A unidade de pensamento não é uma coisa fácil de alcançar, especialmente onde as pessoas têm uma mente ativa e um espírito independente. Se todos “pensarem” da maneira como Jesus Cristo também pensou, como ele morreu por pecadores, não poderão se separar; hão de apegar-se aos irmãos.
A Igreja precisa necessita de ser unida. Jesus orou para que todos aqueles que creem possam ser um como Ele e o Pai são Um (Jo 17,22-24). Essa frase significa dois corações batendo como se fosse um só. Na Igreja de Deus não há espaço para disputas pessoais. A Igreja não é um concurso de projeção pessoal nem um campeonato de desempenhos pessoais. A Igreja é um corpo onde cada membro da Igreja precisa ser ter o mesmo sentimento. A Igreja é como um coro que deve cantar no mesmo tom. Os cristãos não são competidores, mas cooperadores. Eles não são rivais, mas parceiros. Eles não estão lutando por causas pessoais, mas todos buscando a glória de Deus. Na Igreja de Deus não devem existir disputas políticas, briga por cargos, ciúmes e invejas. O espírito de Diótrefes que buscava primazia e desprezava os outros, não deve ser cultivado na igreja de Deus (Jo 9-11). A verdadeira unidade e o serviço autenticamente eclesial coopera com o outro, visando a edificação de todos.
Na minha Carta Pastoral a todos os fiéis leigos e leigas (cujo ano estamos concluindo neste Domingo de Cristo Rei), aos religiosos e religiosas, consagrados e consagradas, ao clero, aos irmãos bispos auxiliares, na amada Arquidiocese de São Sebastião do Rio de Janeiro, tive a ocasião de assinalar: “A participação na Igreja, Corpo Místico de Cristo, é fruto da Fé e gera no discípulo o entusiasmo que impulsiona à missão. Em comunhão com os pastores, representantes de Cristo, de quem recebem os bens espirituais da Igreja, sobretudo o auxílio da palavra de Deus e dos sacramentos, os fiéis leigos e leigas colaborem, segundo o seu saber, conhecimento e lugar que ocupam na sociedade, em tudo aquilo que se refere ao bem da Igreja[1]. Ser membro de uma comunidade é fundamental para a caminhada e fortalece o indispensável testemunho no dia a dia, o qual, guiado pelo Espírito Santo, torna visível o amor incondicional de Deus pela humanidade. O lema do Ano do Laicato, “Sal da Terra e Luz do Mundo” (Mt 5,13-14), remete à vocação batismal que nos chama a dar um testemunho de autênticos discípulos de Jesus: “Nisto todos conhecerão que sois meus discípulos, se vos amardes uns aos outros” (Jo 13,35).”(cf. número 4).

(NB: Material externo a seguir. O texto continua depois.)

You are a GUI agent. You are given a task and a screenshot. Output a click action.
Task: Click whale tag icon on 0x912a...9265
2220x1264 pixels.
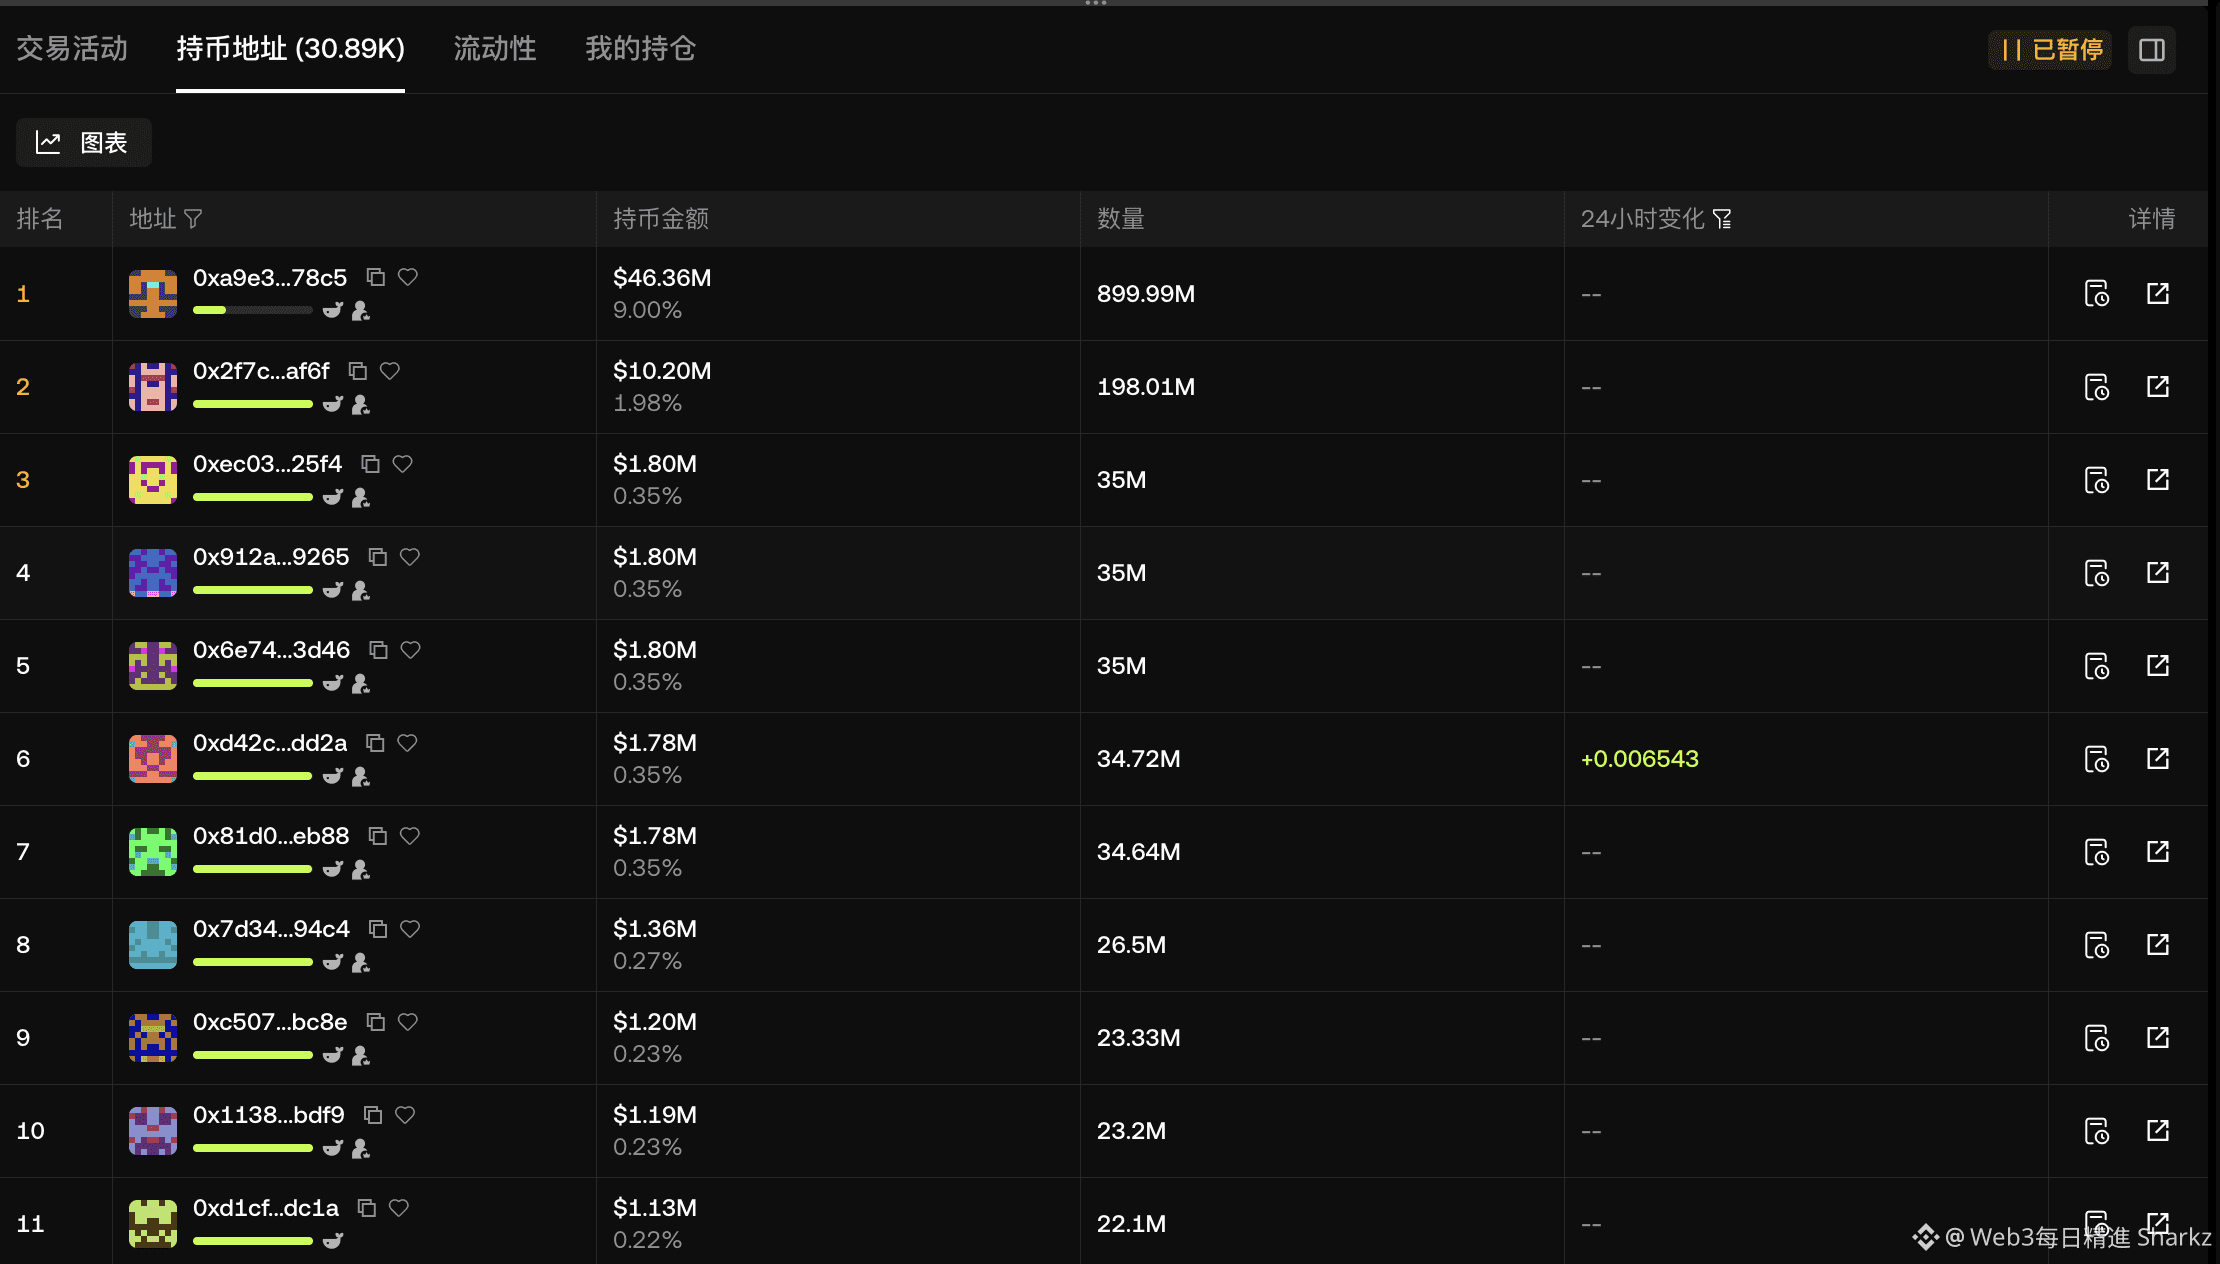click(x=333, y=590)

Por isso mesmo quero conclamar a todo a nossa Arquidiocese que vivamos e testemunhamos a unidade arquidiocesana anunciando Cristo Ressuscitado, que morreu e ressuscitou para nos salvar, e nos envia em missão permanente para que o mundo atraído pelo Evangelho da Vida seja cada vez mais transformado pelo perdão, pela acolhida, pela misericórdia, pela caridade e pela paz! “Que todos nós sejamos um” como Cristo em favor da nova Evangelização e da santificação de toda a humanidade!